Things to do
(a) Render this sentence from the piece on wearables for women into Spanish: "The U.S. wearables industry is big business."
(b) Extend the piece on wearables for women with a few paragraphs that pick up after its final sentence.
## Start Extract to read
If you’re looking to get away from athletics-inspired wearables, there are more options than ever, especially for women. You can preorder a reusable menstrual cup that requires a Bluetooth antenna to extend outside of the vagina at all times. (Just don’t wear it through an airport security screening.) A nearly $500 MICA smart bracelet, plated in snakeskin and gold and set with semiprecious stones, will let you keep up on email and text messages (provided you pay the annual data fees). You can hang a jeweled security charm from Stiletto on your favorite necklace—the charm promises a safe lifestyle by sharing your location information, indoor or out, with others. Or you can insert a speaker into your vagina to play music for an embryo or fetus.
The U.S. wearables industry is big business. According to the International Data Corp., sales of wearables in 2015 were up 171.6 percent over the previous year; CCS Insight reported that the wearable industries are valued at $15 billion in 2015 and estimated to be worth $25 billion by 2019.
This enormous market thrives by suggesting that teched-up accessories and clothing offer users access to better knowledge, health, and style. But the style and knowledge on offer is highly gendered. While a woman can gather information on athletic performance and basic biometrics just like her male counterpart, she’s more likely to hear from companies that wearables can up her fashion quotient, help her coordinate an outfit, and let her know a loved one is thinking about her or how well her newborn is sleeping. Women’s wearables, small market that they are, remain firmly entrenched in old gender norms that suggest what women want and need is beauty, love, protection, and motherhood.
While the market has moved toward a feminization of wearables giving us smaller sizes and more color, there is still very little out there that takes female physiology or traditionally feminized activity into account in a serious way. Step-counting devices like the Fitbit, which actually measures arm motion while walking, are known to undercount steps when you’re pushing a stroller, grocery cart, or carrying laundry. Mindfulness wearables like Spire suggest that women place the device on a bra band, but it’s hard to feel calm with a device vibrating your sternum.
Menstruation is a major part of many women’s lives and is the subject of much tracking for those who would like to predict fertility or prevent pregnancy, and can impact athletic performance, mood, and caloric intake. Despite this, devices that will integrate menstruation or hormonal information alongside athletic performance are rare and still require manual input. Devices that measure sleep, body temp, and heart rate could all be used to help with both hormonal and fertility tracking, but app developers have thus far kept athletic performance and bodily cycles separate. (The Leaf is a good example of an activity tracker that actually allows women to enter menstrual data via the app, and the new iPhone Health app recently rolled out this functionality.)
In first-generation commercial wearables, most offerings fit a kind of Silicon Valley geek aesthetic—devices were clearly computational and often privileged function over form. Pebble’s fantastically successful first smartwatch was a chunky device modeled on a man’s wrist and more akin to a coach’s stopwatch than a fashion accessory. In the last 10 years, the volume and variety of the products has exploded. But the market remains dominated by devices that are largely targeted for and owned by men. According to one estimate, roughly 70 percent of Fitbit’s profits are accounted for by men.
## End Extract to read
## Start Material shown
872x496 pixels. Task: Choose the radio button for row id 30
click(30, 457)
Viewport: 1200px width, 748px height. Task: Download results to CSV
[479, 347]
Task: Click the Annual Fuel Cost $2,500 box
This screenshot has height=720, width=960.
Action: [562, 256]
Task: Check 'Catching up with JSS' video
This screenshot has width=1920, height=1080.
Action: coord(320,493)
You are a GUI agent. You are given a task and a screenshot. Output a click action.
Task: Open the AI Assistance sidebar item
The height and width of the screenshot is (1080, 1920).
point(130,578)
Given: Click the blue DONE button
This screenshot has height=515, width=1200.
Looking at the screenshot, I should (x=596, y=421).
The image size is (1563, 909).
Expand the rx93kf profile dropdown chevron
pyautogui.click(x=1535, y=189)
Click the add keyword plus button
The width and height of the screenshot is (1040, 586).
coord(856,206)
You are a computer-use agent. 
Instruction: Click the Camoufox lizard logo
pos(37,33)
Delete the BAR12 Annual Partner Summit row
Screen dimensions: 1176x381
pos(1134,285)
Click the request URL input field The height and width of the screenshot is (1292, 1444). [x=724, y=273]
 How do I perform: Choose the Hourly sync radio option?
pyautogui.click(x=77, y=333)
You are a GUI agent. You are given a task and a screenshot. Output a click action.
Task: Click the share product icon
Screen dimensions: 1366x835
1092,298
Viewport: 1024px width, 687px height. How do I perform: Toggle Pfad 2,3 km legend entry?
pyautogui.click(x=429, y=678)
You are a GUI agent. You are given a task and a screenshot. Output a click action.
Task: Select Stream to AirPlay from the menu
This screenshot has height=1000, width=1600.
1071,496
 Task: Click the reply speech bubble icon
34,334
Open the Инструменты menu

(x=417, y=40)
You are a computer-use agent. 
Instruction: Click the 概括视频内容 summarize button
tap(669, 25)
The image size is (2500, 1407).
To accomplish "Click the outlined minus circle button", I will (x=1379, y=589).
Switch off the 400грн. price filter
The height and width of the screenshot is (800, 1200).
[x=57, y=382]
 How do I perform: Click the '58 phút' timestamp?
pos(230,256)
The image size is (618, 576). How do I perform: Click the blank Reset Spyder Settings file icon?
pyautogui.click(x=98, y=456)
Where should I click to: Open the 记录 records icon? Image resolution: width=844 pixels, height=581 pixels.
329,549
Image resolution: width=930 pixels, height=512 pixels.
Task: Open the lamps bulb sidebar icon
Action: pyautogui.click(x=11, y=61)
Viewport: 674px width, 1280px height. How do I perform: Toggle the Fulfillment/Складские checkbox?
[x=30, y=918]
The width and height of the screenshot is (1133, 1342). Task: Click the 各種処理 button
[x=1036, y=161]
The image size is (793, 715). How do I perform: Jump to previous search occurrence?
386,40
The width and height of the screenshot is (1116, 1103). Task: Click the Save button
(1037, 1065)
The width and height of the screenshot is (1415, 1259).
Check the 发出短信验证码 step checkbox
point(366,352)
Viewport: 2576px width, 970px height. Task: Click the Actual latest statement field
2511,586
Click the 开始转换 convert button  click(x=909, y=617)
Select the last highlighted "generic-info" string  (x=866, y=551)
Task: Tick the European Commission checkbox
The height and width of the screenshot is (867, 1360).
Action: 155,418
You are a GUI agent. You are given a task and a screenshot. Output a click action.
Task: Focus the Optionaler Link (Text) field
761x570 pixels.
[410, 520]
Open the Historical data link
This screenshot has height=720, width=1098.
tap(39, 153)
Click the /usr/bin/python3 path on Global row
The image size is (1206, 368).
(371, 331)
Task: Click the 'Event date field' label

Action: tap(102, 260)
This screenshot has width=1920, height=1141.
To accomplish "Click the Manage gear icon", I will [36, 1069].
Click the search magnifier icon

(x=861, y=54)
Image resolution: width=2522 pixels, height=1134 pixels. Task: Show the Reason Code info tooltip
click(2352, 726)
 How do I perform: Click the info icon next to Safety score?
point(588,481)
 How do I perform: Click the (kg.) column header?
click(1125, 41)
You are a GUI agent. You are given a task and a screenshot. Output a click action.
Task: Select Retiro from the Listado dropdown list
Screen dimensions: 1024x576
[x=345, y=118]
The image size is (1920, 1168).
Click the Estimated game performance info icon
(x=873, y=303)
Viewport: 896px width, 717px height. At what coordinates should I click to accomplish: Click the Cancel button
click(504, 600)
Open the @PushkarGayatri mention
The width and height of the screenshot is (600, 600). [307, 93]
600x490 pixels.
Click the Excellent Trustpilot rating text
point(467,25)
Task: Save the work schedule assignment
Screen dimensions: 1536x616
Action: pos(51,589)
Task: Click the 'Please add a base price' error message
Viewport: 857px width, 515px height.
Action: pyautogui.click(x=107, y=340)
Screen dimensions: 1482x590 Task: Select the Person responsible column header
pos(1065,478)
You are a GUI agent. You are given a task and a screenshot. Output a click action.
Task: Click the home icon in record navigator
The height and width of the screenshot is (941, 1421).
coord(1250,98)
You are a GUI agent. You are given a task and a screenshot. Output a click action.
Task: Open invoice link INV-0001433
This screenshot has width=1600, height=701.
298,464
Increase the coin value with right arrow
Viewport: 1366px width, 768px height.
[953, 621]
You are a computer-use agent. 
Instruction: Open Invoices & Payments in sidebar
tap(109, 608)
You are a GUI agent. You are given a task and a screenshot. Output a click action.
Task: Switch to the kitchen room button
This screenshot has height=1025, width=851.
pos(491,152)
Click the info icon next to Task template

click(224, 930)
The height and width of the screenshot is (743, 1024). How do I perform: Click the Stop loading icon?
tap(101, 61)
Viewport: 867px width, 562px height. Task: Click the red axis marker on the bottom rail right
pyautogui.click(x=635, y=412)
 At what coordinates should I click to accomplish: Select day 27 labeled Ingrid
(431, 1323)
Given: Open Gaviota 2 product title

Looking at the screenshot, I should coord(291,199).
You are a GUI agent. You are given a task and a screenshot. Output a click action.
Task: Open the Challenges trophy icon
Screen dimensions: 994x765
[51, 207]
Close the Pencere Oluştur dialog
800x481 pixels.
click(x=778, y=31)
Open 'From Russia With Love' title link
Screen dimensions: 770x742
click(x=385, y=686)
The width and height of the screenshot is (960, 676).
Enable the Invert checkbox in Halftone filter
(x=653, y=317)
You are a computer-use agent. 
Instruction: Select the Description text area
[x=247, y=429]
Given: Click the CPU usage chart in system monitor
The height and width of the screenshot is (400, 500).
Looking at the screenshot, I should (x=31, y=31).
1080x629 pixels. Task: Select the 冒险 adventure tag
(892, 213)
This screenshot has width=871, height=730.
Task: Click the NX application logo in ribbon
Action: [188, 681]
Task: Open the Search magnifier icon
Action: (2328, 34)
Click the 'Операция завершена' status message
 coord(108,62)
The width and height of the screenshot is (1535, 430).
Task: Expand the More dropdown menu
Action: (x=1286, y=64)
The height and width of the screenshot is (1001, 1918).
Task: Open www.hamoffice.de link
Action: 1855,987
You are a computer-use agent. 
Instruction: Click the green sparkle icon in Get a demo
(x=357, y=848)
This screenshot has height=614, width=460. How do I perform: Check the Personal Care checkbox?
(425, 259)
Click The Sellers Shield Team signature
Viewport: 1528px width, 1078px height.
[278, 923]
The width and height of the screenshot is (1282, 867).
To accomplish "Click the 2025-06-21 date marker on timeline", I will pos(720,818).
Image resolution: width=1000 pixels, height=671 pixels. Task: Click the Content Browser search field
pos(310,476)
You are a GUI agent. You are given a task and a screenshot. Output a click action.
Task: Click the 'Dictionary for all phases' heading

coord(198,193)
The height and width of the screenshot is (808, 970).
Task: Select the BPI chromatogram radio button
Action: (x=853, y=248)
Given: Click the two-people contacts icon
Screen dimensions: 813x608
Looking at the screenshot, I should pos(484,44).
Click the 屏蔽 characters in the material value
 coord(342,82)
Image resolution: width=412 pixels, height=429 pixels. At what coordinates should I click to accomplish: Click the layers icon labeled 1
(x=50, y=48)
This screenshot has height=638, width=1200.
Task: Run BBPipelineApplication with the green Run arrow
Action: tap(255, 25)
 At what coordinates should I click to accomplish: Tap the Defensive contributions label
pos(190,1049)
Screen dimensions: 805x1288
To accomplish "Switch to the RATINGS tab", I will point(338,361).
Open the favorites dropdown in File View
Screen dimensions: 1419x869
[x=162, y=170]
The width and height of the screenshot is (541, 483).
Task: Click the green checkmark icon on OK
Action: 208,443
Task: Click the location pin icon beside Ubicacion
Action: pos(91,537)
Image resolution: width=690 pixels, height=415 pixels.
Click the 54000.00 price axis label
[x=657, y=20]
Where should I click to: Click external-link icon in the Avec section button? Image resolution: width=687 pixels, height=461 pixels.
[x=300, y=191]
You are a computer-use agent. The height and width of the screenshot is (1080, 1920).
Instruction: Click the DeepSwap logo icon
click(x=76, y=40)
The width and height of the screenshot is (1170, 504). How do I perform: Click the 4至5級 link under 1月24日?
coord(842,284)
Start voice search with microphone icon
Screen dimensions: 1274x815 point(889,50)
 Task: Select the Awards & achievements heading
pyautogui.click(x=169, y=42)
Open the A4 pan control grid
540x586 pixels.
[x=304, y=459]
## End Material shown
Answers provided
(a) La industria estadounidense de los dispositivos vestibles es un gran negocio.

(b)
The 2015 Saatchi and Saatchi Wellness analysis noted that while 95 percent of women are aware of wearable technology, only one-third of them have followed through with a purchase. (The report did not give comparable figures for men.) The wellness study suggests that wearable designers are missing the point with women: They don’t want to “spice up your relationship with a little competition” over steps, miles, or calories—as an earlier tagline from Jawbone suggested. Instead, the study argues that women want to be able to track the many layers of emotional, social and mental health, and wellbeing.
Does the latest crop of wearables for women respond to these desires? No, but they do tell us a lot about what wearable makers think female customers want. Contrary to the Saatchi and Saatchi Wellness study, the industry suggests women want wearables that are pretty and precious. We can further break it down into four conceptual categories: Doing It Better, Safety, Bling, and Babies.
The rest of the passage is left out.